[Opening Information section]

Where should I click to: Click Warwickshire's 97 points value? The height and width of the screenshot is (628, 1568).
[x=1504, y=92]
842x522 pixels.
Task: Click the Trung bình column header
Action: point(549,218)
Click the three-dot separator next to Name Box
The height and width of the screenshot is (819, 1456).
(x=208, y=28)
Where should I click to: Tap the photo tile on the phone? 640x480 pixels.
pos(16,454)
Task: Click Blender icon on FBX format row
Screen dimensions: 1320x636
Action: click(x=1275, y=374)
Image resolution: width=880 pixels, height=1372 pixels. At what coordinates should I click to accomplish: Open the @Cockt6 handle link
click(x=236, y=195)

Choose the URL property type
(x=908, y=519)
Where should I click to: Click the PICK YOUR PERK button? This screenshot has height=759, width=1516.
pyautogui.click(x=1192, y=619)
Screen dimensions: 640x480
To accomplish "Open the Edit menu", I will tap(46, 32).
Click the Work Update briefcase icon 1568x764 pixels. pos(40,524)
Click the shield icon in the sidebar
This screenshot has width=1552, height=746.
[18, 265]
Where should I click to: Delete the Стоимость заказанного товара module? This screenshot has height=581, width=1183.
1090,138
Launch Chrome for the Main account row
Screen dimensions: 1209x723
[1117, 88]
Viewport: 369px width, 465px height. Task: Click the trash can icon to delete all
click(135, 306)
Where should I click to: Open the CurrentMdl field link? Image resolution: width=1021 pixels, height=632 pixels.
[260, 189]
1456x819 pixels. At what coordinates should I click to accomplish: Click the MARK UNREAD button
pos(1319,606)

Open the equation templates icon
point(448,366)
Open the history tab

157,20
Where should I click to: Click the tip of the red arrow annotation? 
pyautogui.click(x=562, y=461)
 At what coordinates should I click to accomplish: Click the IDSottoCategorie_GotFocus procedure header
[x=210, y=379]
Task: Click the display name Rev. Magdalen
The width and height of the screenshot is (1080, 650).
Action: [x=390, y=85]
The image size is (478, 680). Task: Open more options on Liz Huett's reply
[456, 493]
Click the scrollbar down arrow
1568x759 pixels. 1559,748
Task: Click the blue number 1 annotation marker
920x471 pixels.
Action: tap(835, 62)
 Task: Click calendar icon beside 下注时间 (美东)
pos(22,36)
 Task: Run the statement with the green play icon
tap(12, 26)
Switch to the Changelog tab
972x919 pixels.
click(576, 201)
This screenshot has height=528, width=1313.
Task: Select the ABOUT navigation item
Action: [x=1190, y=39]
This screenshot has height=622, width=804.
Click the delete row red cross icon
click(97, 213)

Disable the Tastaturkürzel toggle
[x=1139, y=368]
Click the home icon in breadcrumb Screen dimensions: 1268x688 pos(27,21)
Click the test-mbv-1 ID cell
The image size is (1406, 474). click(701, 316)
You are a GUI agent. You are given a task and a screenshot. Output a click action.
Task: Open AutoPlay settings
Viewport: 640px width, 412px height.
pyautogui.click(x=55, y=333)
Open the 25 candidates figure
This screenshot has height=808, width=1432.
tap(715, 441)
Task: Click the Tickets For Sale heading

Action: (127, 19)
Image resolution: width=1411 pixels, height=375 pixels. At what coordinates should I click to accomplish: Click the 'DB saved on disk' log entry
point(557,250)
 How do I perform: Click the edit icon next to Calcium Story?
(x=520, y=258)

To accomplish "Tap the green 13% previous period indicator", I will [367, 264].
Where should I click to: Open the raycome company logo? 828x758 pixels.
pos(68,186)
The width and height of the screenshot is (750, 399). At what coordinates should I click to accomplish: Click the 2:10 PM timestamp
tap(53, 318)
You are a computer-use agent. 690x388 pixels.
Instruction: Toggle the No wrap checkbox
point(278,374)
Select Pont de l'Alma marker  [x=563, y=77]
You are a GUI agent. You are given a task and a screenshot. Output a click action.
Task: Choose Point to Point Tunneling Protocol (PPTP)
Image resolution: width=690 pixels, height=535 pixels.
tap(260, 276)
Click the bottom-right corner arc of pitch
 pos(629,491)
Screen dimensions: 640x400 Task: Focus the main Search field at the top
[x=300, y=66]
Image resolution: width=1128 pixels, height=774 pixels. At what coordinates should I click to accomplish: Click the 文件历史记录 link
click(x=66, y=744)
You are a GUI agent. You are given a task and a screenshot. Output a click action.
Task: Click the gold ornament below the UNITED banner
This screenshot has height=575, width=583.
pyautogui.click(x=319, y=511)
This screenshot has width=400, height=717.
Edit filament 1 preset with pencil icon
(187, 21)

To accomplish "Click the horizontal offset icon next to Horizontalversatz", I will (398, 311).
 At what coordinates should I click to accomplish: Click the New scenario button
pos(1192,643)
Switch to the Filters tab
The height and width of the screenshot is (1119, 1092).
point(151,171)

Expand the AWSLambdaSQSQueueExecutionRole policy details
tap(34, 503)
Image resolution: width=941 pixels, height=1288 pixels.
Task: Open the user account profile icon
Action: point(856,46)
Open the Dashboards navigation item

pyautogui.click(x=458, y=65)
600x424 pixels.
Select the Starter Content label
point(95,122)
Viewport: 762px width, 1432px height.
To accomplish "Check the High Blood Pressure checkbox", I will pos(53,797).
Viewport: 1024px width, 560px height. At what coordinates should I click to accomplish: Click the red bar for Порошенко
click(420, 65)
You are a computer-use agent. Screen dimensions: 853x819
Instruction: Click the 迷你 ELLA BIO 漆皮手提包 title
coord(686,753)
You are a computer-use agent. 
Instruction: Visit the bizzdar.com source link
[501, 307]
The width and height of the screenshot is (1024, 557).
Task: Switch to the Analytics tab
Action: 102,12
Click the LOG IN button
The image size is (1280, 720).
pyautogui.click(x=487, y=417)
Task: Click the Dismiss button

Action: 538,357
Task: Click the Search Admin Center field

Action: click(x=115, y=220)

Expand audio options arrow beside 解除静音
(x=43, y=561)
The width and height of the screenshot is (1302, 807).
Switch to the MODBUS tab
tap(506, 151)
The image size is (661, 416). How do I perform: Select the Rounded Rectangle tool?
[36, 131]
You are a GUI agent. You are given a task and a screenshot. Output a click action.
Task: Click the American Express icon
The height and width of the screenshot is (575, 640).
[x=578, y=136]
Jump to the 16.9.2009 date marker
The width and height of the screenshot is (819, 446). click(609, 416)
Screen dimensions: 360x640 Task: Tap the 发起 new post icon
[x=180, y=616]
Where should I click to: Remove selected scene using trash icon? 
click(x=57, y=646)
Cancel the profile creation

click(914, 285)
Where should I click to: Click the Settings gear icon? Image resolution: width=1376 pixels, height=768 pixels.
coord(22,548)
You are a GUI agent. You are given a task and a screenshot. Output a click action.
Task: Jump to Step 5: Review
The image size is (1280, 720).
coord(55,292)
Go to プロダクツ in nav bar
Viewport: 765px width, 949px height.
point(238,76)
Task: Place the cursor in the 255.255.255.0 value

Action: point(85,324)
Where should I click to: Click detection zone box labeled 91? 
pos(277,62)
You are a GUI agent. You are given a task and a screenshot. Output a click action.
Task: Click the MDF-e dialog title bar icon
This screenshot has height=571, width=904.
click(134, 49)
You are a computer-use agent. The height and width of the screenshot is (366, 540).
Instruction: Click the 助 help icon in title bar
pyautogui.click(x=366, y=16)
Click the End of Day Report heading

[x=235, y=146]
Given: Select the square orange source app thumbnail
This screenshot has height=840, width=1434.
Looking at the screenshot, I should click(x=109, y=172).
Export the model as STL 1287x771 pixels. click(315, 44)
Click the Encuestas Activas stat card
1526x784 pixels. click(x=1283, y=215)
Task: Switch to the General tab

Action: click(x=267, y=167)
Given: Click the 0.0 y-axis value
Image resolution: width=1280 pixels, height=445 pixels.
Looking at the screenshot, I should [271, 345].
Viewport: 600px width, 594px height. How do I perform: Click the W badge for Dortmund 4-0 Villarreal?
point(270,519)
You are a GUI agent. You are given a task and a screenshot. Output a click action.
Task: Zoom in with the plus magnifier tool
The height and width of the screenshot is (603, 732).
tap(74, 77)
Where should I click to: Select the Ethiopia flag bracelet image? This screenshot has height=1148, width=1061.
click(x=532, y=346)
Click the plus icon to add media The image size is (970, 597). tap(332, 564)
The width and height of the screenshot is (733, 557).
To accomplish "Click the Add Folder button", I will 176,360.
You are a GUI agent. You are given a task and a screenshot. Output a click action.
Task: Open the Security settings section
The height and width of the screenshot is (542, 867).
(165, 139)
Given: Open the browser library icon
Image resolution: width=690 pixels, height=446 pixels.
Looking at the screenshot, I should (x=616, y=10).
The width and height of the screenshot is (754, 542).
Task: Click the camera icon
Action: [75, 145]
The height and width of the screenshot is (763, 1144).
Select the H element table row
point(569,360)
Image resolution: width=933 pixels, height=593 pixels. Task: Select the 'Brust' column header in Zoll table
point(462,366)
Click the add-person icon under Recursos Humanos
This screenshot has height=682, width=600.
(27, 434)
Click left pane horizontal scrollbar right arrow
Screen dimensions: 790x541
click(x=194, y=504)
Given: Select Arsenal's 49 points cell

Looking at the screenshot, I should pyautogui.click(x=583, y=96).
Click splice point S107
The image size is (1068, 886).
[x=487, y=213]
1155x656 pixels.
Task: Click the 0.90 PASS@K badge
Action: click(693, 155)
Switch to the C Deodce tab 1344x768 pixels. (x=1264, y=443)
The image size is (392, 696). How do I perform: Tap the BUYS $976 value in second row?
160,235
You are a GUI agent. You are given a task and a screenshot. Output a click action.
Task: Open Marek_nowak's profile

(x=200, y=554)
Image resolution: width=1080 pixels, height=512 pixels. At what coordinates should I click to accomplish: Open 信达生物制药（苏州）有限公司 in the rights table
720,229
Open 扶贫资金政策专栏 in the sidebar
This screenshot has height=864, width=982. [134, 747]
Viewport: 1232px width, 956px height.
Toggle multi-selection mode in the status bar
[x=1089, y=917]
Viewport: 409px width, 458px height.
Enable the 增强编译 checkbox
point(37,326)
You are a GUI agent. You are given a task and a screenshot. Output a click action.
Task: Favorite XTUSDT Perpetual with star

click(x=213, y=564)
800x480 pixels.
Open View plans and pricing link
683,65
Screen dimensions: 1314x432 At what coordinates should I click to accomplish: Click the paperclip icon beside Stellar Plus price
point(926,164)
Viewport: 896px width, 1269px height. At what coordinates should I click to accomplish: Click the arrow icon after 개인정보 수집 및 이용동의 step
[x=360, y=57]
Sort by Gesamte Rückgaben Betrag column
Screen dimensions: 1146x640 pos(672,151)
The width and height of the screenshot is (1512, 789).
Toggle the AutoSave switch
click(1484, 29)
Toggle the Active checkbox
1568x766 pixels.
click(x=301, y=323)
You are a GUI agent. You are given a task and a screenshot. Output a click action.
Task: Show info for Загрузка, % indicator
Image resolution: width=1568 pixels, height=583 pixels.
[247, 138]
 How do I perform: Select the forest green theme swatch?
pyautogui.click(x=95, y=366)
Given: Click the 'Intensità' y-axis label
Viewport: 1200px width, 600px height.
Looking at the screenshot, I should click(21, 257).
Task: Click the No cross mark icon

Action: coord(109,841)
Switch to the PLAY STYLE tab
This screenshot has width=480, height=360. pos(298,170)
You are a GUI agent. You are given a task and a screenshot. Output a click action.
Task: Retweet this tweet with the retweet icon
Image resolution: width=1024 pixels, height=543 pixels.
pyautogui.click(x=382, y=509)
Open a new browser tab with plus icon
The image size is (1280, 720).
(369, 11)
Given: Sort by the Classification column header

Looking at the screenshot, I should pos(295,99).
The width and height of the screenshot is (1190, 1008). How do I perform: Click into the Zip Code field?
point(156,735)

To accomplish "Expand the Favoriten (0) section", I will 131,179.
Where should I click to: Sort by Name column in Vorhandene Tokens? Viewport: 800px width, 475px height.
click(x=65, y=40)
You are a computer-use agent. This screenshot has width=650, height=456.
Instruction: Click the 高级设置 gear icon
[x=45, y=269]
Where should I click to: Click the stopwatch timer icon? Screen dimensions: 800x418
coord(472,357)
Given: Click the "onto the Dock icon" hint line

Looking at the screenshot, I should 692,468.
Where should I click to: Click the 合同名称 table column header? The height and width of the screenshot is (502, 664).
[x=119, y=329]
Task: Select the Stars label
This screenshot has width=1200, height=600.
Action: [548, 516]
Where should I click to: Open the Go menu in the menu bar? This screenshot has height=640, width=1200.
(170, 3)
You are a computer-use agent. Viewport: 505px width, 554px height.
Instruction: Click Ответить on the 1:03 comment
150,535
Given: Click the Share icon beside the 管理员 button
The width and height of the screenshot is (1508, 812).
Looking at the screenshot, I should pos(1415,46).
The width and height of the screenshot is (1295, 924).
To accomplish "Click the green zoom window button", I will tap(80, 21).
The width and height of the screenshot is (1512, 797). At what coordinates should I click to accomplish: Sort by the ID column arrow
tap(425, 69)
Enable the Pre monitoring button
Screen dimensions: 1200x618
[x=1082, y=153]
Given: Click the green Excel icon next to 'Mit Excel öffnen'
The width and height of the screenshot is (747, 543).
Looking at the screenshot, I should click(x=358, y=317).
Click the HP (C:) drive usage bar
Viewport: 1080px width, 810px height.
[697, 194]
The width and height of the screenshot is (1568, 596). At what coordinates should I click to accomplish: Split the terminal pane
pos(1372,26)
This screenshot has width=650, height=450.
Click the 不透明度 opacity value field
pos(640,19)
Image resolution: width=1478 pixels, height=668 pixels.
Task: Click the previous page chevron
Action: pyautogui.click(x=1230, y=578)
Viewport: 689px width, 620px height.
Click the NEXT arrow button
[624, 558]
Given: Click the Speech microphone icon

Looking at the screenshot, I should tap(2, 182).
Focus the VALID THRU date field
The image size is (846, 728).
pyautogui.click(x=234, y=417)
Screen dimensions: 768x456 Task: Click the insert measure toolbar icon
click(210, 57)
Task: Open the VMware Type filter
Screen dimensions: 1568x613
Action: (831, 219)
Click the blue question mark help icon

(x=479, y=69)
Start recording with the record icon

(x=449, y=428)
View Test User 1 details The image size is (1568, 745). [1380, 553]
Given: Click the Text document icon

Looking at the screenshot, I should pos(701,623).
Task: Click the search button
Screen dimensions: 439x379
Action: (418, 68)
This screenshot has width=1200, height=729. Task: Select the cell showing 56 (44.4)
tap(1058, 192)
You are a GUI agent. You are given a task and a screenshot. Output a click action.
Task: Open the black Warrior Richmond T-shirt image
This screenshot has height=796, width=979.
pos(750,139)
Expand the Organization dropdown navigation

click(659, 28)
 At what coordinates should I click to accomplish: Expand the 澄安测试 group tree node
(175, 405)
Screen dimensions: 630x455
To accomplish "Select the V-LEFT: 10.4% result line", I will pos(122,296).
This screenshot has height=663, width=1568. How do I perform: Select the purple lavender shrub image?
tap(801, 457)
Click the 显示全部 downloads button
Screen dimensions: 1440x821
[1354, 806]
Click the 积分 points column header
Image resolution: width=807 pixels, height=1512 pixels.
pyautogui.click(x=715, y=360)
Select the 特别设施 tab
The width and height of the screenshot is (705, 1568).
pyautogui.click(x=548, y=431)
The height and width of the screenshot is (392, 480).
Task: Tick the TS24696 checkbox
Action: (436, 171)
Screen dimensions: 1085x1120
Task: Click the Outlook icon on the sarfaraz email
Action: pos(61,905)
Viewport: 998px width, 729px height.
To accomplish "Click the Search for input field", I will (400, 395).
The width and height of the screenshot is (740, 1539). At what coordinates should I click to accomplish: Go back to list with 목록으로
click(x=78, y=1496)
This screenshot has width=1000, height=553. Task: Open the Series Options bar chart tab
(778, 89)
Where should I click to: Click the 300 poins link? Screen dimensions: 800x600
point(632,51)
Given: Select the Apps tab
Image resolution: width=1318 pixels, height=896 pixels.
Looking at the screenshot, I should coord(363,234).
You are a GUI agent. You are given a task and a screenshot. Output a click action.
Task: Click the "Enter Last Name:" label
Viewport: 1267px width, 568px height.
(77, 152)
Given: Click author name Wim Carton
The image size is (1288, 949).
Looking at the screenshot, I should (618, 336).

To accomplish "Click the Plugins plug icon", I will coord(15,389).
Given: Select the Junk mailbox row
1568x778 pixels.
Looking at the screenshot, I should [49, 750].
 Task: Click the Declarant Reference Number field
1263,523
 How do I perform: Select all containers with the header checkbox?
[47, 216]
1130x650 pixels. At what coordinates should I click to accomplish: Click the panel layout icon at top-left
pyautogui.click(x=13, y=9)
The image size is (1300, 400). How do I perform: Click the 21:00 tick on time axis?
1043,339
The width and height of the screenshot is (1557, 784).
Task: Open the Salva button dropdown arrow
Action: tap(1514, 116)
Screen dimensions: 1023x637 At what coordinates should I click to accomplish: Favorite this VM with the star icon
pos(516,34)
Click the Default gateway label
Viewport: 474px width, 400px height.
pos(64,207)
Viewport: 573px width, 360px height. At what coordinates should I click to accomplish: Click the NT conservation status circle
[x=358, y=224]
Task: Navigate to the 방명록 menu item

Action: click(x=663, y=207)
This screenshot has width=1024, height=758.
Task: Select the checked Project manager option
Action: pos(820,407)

[Closing Information section]

:: Assignment ::
Each line that holds the word "indicator" should be extracted from the records.

:: Response area ::
To accomplish "Tap the green 13% previous period indicator", I will [367, 264].
Task: Show info for Загрузка, % indicator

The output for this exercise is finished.